Olivier Giroud opuścił Ligue 1 w czerwcu 2012 roku, tuż po nieoczekiwanym tytule mistrzowskim Francji z Montpellier Hérault Sport Club (MHSC). Trzynaście lat później krajobraz francuskiej ekstraklasy znacząco się zmienił. Paris Saint-Germain (PSG) dominuje obecnie w krajowych mistrzostwach, a jego były klub nie należy już nawet do elity, gdyż kilka miesięcy temu spadł do niższej ligi po katastrofalnym sezonie.
Ale jedno wydaje się niezmienne: Olivier Giroud strzela gola i strzela ponownie. Po powrocie do Francji, najlepszy strzelec wszech czasów reprezentacji Francji nie czekał długo na strzelenie gola. W niedzielę, 17 sierpnia, nowy środkowy napastnik Lille potrzebował zaledwie jedenastu minut w Breście, kończąc piękną akcję lewą nogą, rozpoczętą podaniem portugalskiego kolegi z drużyny, Félixa Correi.

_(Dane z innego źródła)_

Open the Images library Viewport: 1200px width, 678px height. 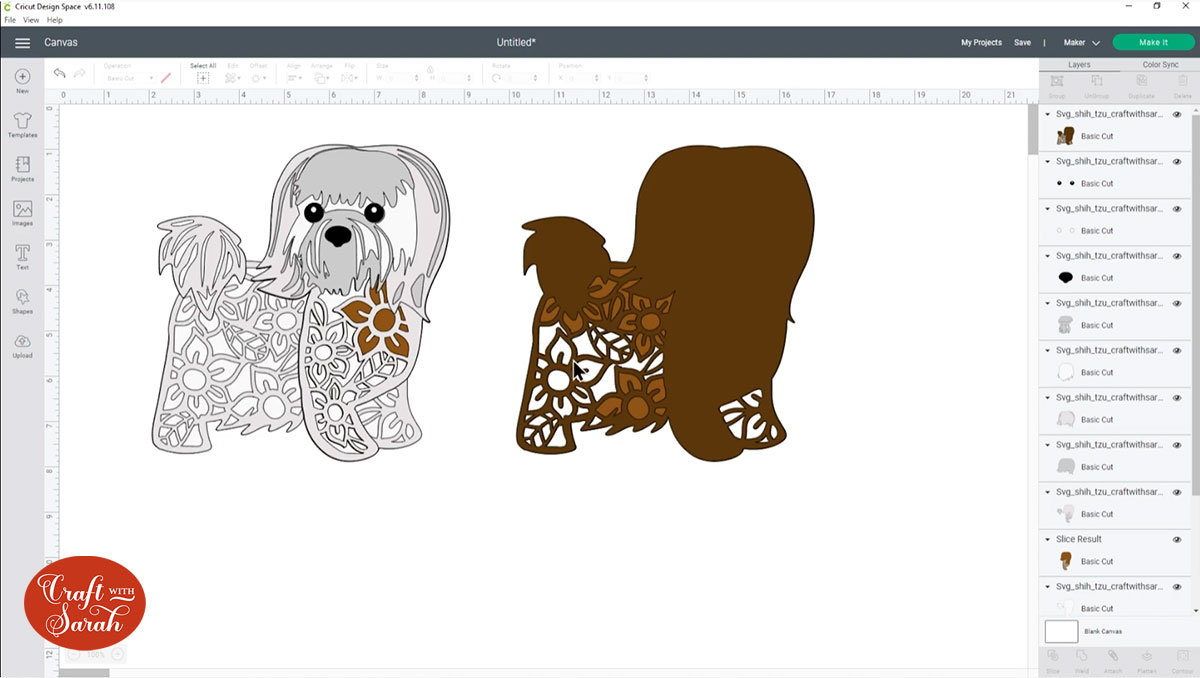(x=22, y=212)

Choć mistrz świata z 2018 roku z Les Bleus miał wymarzony początek sezonu, jego drużyna nie może powiedzieć tego samego. Pomimo strzelenia trzech bramek, Lille zremisowało 3:3 na Stade Francis-Le Blé, częściowo dzięki dwóm bramkom malijskiego pomocnika Kamory'ego Doumbii, i już traci punkty na rzecz rywali, takich jak Monaco, Rennes i Lyon, które wygrały wcześniej w ten weekend.

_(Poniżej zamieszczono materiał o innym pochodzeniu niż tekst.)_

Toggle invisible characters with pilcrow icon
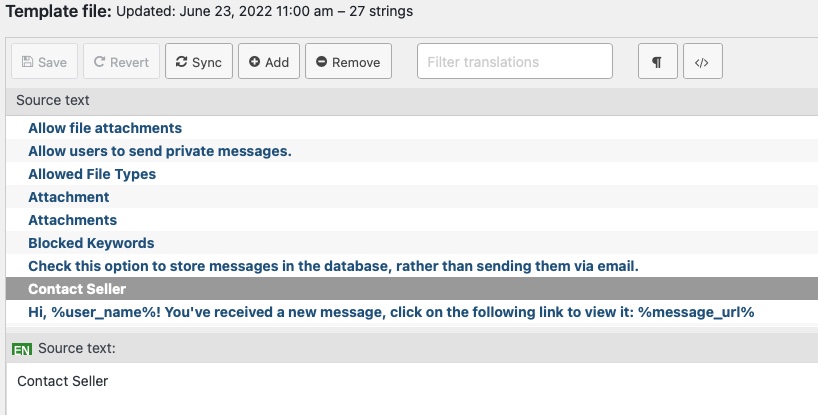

Awansowana drużyna pokonana w swoim powrocieW ostatnich latach kariery Oliviera Giroud jako zawodnika Ligue 1, Paris Football Club (PFC) wciąż plasował się na samym dole tabeli National, trzeciej ligi francuskiej. Sytuacja znów zmieniła się na lepsze. PFC powrócił do najwyższej ligi , wspierany przez rodzinę Arnault, i dysponuje teraz budżetem znacznie większym niż drużyna, która awansowała.
Mimo to prezes klubu jest ostrożny. „Musimy być poważni i skromni. W tym roku czeka nas sporo nauki, więc celem będzie utrzymanie się w lidze, nie strasząc się zbytnio” – wyjaśnił Pierre Ferracci w rozmowie z „Le Monde” przed pierwszą kolejką mistrzostw. Wie, że droga do rywalizacji z sąsiadami z PSG będzie długa, a w niedzielę otrzymał kolejne przypomnienie. Na wyjeździe z Angers jego drużynie zabrakło wyobraźni w ataku i przegrała 1:0 po wczesnej bramce napastnika Estébana Lepaula.
W pozostałych meczach tego dnia, mistrzowie Ligue 2, Lorient, podzielili los PFC, przegrywając minimalnie z Auxerre, w pojedynku dwóch drużyn, które powinny walczyć o utrzymanie. Historia nie mówi jeszcze, czy gol Lassine'a Sinayoko zdobyty prawą nogą będzie miał wpływ na koniec sezonu, ale przynajmniej pozwala Auxerre spokojnie rozpocząć sezon 2025-2026, kilka miesięcy po tym, jak poprzedni zakończył na zaskakującym 11. miejscu. Wreszcie, ambitny zespół ze Strasburga czekał do ostatnich minut i precyzyjnego strzału głową Argentyńczyka Joaquina Panichelliego, aby powrócić z Metz, również beniaminka , ze zwycięstwem 1-0.